Collected data entries
-- Opening Marker --

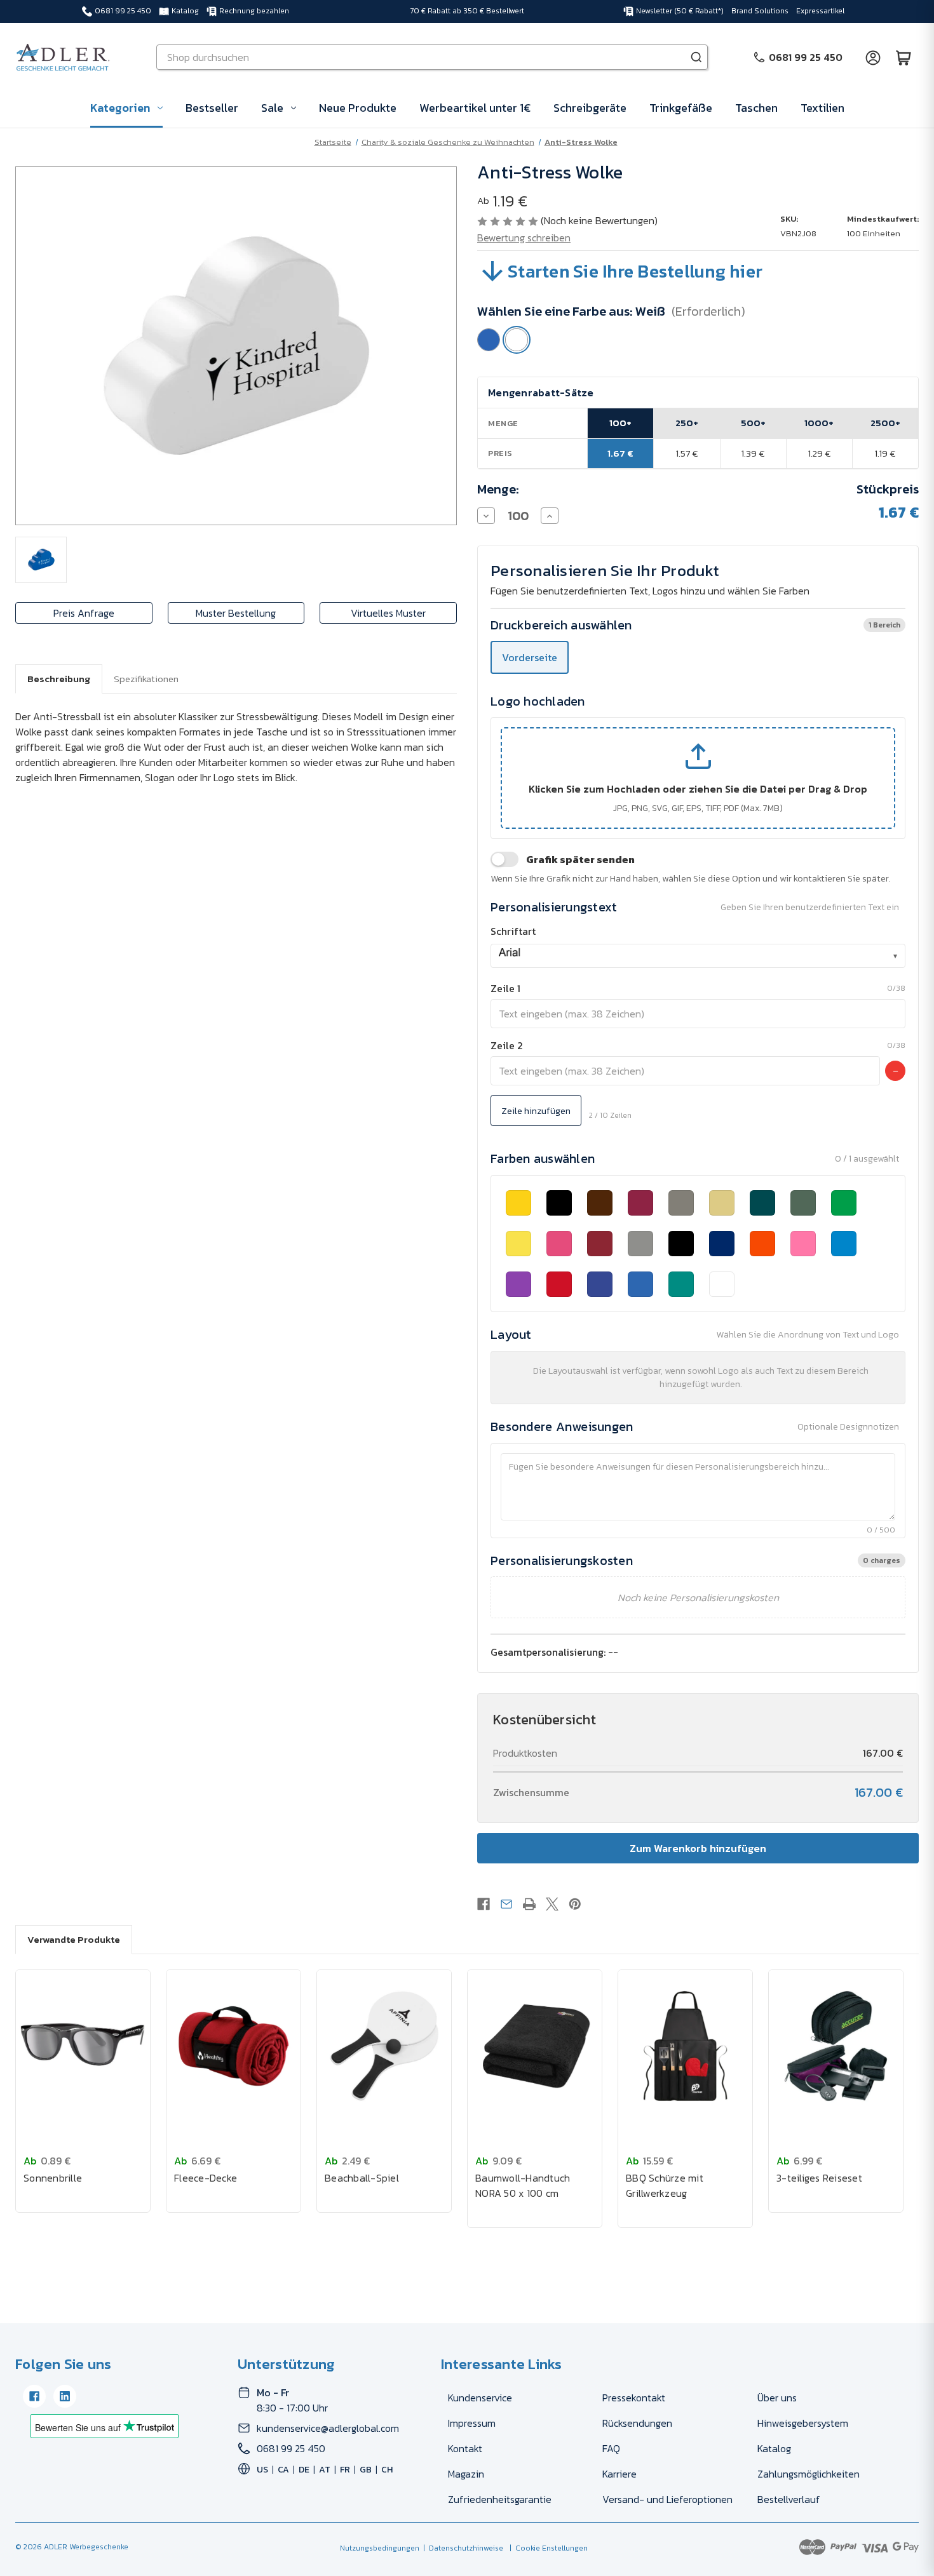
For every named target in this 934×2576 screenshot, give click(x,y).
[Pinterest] (575, 1904)
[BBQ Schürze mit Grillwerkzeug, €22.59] (685, 2046)
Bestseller (212, 107)
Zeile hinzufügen (536, 1110)
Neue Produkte (357, 107)
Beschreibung (58, 678)
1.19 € (885, 453)
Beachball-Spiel (362, 2177)
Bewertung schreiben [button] (524, 237)
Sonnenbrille (53, 2177)
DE (304, 2469)
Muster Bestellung (236, 613)
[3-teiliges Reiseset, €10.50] (836, 2046)
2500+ (885, 422)
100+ (620, 422)
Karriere (619, 2473)
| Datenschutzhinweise (461, 2548)
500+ (753, 422)
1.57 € (687, 453)
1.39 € (752, 453)
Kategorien (120, 107)
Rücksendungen (637, 2423)
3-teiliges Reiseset (819, 2177)
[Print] (529, 1904)
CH (387, 2469)
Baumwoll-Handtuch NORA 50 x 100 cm (522, 2185)
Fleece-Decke (205, 2177)
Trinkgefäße (680, 107)
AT (324, 2469)
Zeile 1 (505, 988)
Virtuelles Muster (388, 613)
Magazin (466, 2473)
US (262, 2469)
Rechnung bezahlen (254, 11)
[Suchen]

-- Closing Marker --

[Task prompt]
Among the lines above, repeat exactly those from the line with "500+ (753, 422)" to the line with "Rechnung bezahlen (254, 11)", counting both ends.

[Answer area]
500+ (753, 422)
1.57 € (687, 453)
1.39 € (752, 453)
Kategorien (120, 107)
Rücksendungen (637, 2423)
3-teiliges Reiseset (819, 2177)
[Print] (529, 1904)
CH (387, 2469)
Baumwoll-Handtuch NORA 50 x 100 cm (522, 2185)
Fleece-Decke (205, 2177)
Trinkgefäße (680, 107)
AT (324, 2469)
Zeile 1 (505, 988)
Virtuelles Muster (388, 613)
Magazin (466, 2473)
US (262, 2469)
Rechnung bezahlen (254, 11)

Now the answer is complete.